-------- Предоставленный отрывок
Затем высыпать их на стол. По образовавшимся фигурам и количеству бобов в каждой из них можно напророчить все что хочешь. Выпадало, что старушке еще суждено встретить свою козу. Этой надеждой она и жила.

А почему бы и нет? Есть же где-то на небесах белый конь святого Георгия. Значит, есть и конюшня. «На счастье» там полагается козел. Если есть козел, то почему бы не быть козе? А на земле... Нет,– мало шансов было у несчастной монашки встретить свою козу на этом свете.

Третья «преступница» – обыкновенная старуха колхозница из тех, что день и ночь трудятся на полях, не получая решительно ничего за свой труд. Однажды, когда сильный дождь загнал всех под навес, она, кряхтя и охая от разыгравшегося радикулита, сказала:

– В ту германскую войну, когда царь забрал в армию моего мужика, то я, как солдатка, хоть и немного, а нет-нет чего-нибудь и получу: то дровишек бесплатно, то с податями облегчение. Нынче Сталин четырех моих сынов на войну забрал, и не то чтобы мне, старухе, помочь – еще и на работу бесплатную меня, больную, в такую непогодь гонят!

Через два дня ее арестовали, и вот уже восьмой месяц добиваются:

– Кто тебя подучил вести агитацию против партии и Сталина?

Я ей не поверила, мне казалось диким, что простая фраза, в которой все было правдой, могла быть причиной привлечения к уголовной ответственности пожилой женщины, чьи сыновья защищают родину!

Тема разговора у нее была одна: какую снедь можно приготовить из разного рода эрзацев, когда нет муки, чтобы было вкусно и выглядело аппетитно. Компоненты – все то, что растет на приусадебном участке и на что государство не может полностью наложить руку: картошка, тыква, репа, брюква, турнепс, лесная ягода и грибы, с некоторой долей пшена и творога. Богатая фантазия компенсировала бедность кулинарного арсенала!

Я замечала, и тогда и позже, что такого рода словесный онанизм на голодных заключенных действует гибельно – физически и морально.

Гейнша

Эту худющую женщину, чем-то похожую на обезьянку, болеющую чахоткой, я сначала даже не заметила. Она сидела съежившись на каменном полу, и глаза ее были грустны, как у больной мартышки. Однажды утром при раздаче хлеба эта несчастная «мартышка» горестно вздохнула:

– Oh Mein Gott! (О Боже мой! (нем.)) Когда же мне достанется горбушка?

Горбушка – это мечта всех заключенных, ведь они постоянно подвергаются пытке голодом, а горбушка, как-никак, более питательна, чем мякиш. В горбушке больше корки, а в мякише больше липкого теста, то есть воды. Хлеб получали мы по утрам. Буханка ржаного хлеба, недопеченного и со всякого рода примесями, разрезалась на восемь порций: сперва вдоль, а затем три разреза поперек. Получались четыре горбушки и четыре серединки-мякишки. Горбушек всегда меньше, так как надзиратели берут себе то, что получше. Вместо 350 граммов мы получали от силы 120-150.
----------------
-------- Извлеченные записи
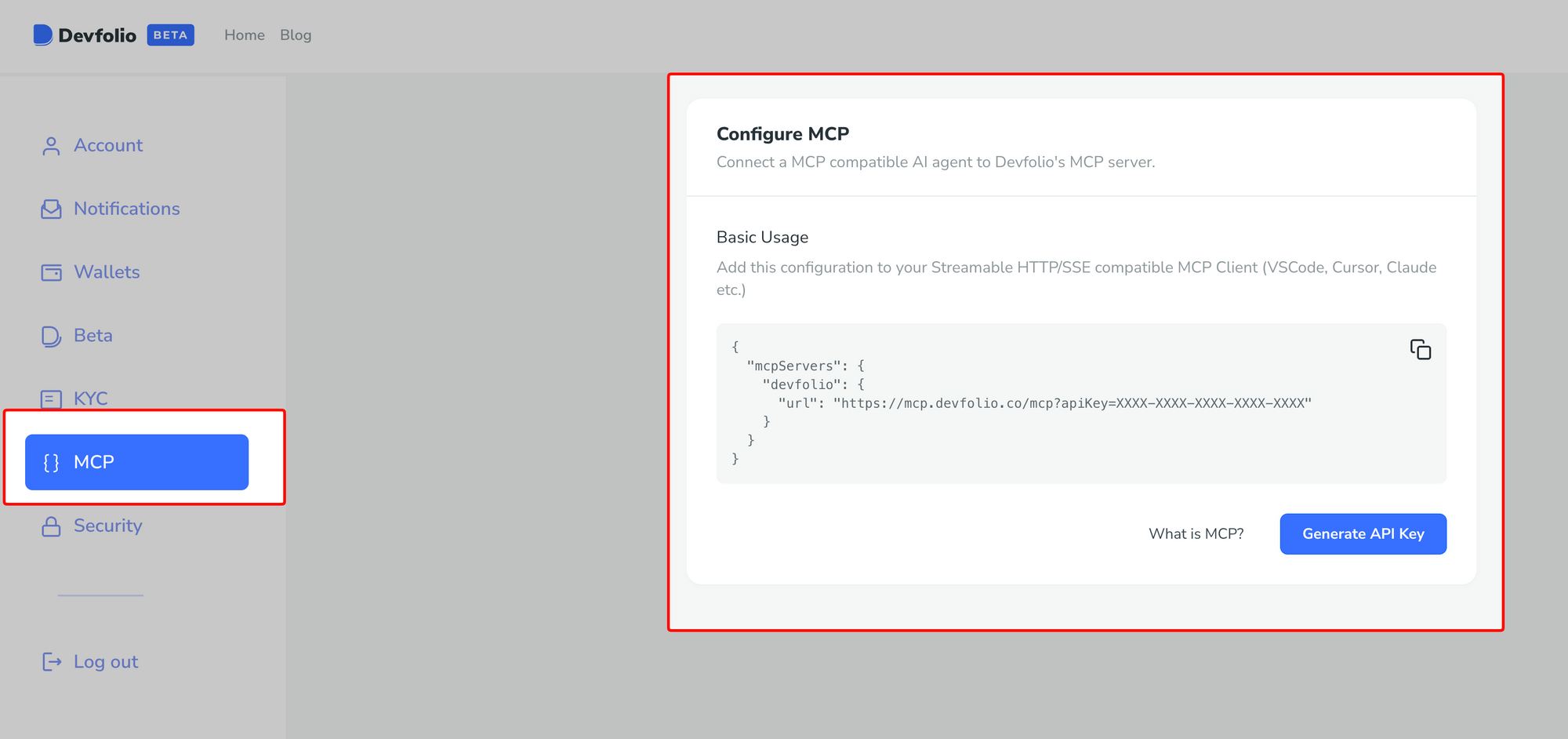Click the MCP curly braces icon

51,463
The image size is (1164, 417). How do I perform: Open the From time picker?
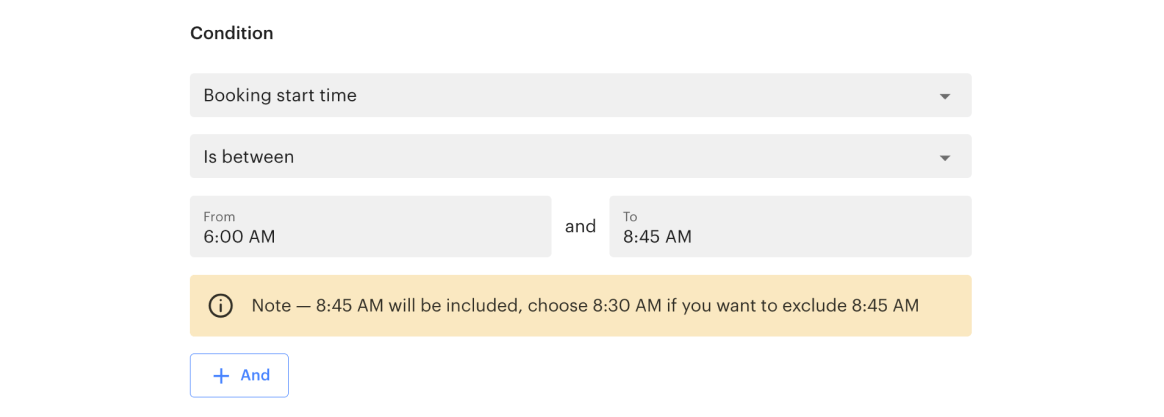click(370, 227)
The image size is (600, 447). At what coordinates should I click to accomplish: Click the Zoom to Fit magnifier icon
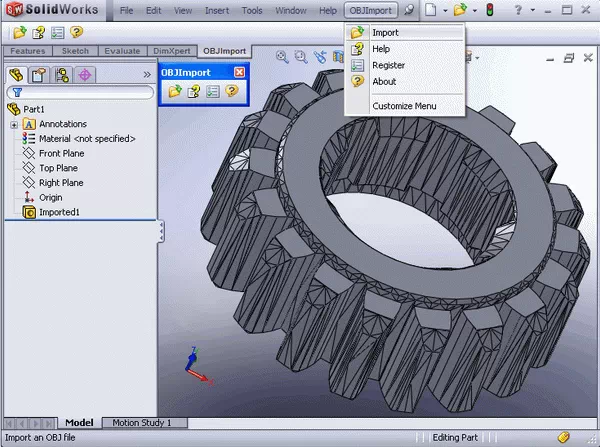(x=283, y=57)
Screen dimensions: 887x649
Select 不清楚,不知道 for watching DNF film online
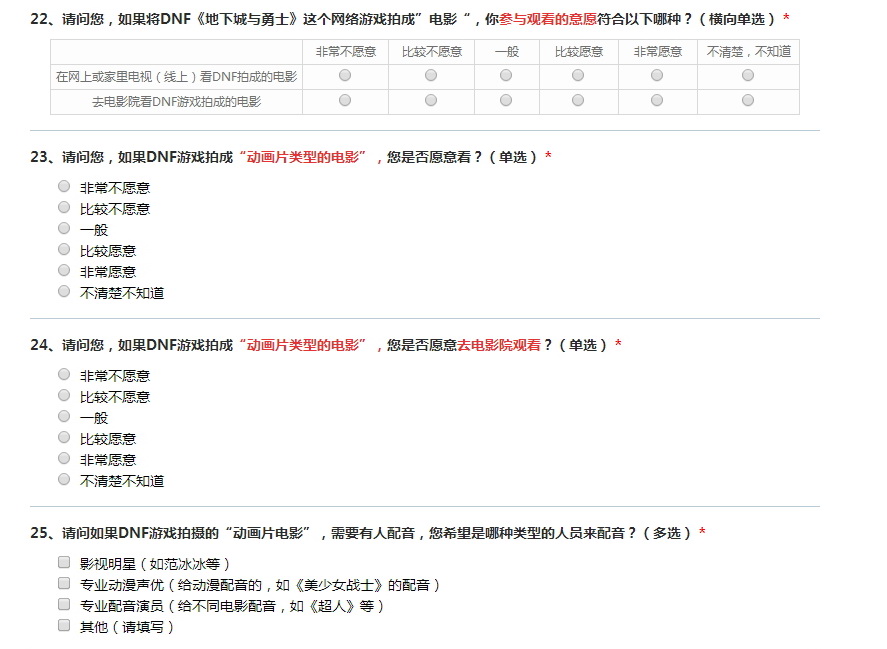coord(748,75)
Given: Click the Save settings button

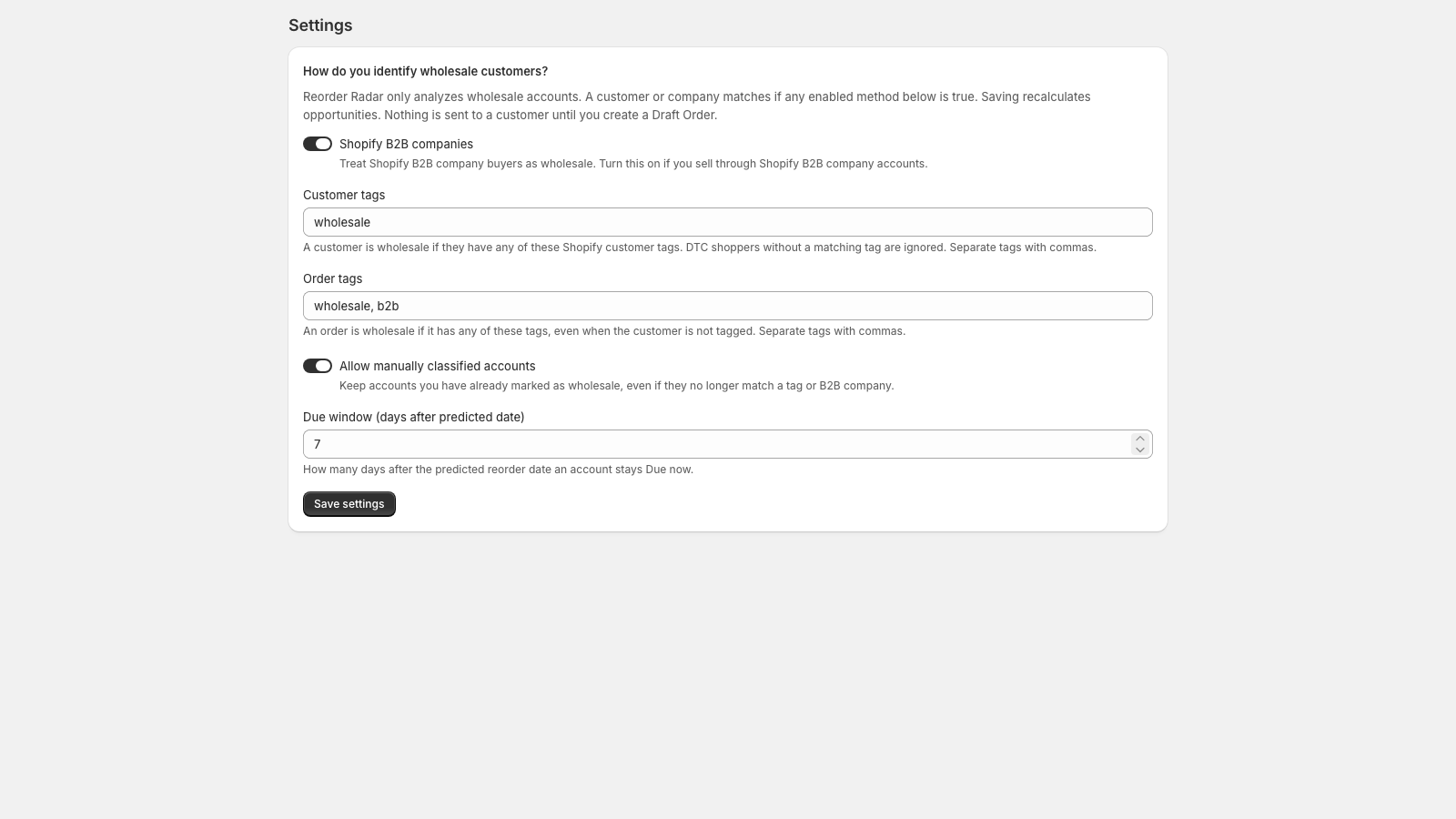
----------------
Обязательные задания.
a) Выпишите из отрывка о заключенных фрагмент от слов «Эту худющую женщину, чем-то» до слов «от силы 120-150.» включительно, без изменений.
b) Пожалуйста, напишите, что следует дальше за последним предложением отрывка о заключенных.

Ожидаемые ответы.
a)
Эту худющую женщину, чем-то похожую на обезьянку, болеющую чахоткой, я сначала даже не заметила. Она сидела съежившись на каменном полу, и глаза ее были грустны, как у больной мартышки. Однажды утром при раздаче хлеба эта несчастная «мартышка» горестно вздохнула:

– Oh Mein Gott! (О Боже мой! (нем.)) Когда же мне достанется горбушка?

Горбушка – это мечта всех заключенных, ведь они постоянно подвергаются пытке голодом, а горбушка, как-никак, более питательна, чем мякиш. В горбушке больше корки, а в мякише больше липкого теста, то есть воды. Хлеб получали мы по утрам. Буханка ржаного хлеба, недопеченного и со всякого рода примесями, разрезалась на восемь порций: сперва вдоль, а затем три разреза поперек. Получались четыре горбушки и четыре серединки-мякишки. Горбушек всегда меньше, так как надзиратели берут себе то, что получше. Вместо 350 граммов мы получали от силы 120-150.

b)
 

 

Меня никто не выбирал старостой камеры, я как-то само собой оказалась в этом чине.

Например, на допрос никогда не вызывали по фамилии, а спрашивали:

– Кто на букву «К»?

И староста перечисляет всех, очевидно, чтобы никто не пытался уклониться, спрятаться или выйти вместо другого. Вызванный может не отозваться, и для того, чтобы его выявить, требуется время. Там все предусмотрено!

При всеобщем молчаливом одобрении я приняла на себя и другие обязанности старосты, например, записывать больного к врачу. Чистая проформа! Никакой медицинской помощи он не получал, кроме разве какого-нибудь порошка. Из камеры выносили только умирающего или тифозного больного.

Часов в 10 утра открывался волчок:

– Больные есть?

– Есть! Гейнц Анна. К фтизиатру или инфекционисту.

Иногда я говорила: «К терапевту!» – эффект был тот же. Помощи ни ей, ни монашкене оказывали. Обе умирали на наших глазах. Похоже, это делалось умышленно, чтобы усугубить в нас чувство безнадежности, сломить, деморализовать.

Староста получает и раздает хлеб и прочее питание, разложив пайки на столе – сначала горбушки, затем мякиши. Я раздавала по часовой стрелке – так, чтобы каждый получил горбушку, ко-гда подойдет его очередь. Никто не мог два дня подряд получить горбушку. Должна признаться, что за все время, проведенное в этой тюрьме, я ни разу не воспользовалась своей горбушкой: уступала ее этой самой «мартышке», а если у нее и так была горбушка, то – той старухе, что была отечной, или одной из двух девочек – Томе или Вере, о которых речь впереди.

С того дня, как я услышала «mein Gott», я разговорилась с Гейншей.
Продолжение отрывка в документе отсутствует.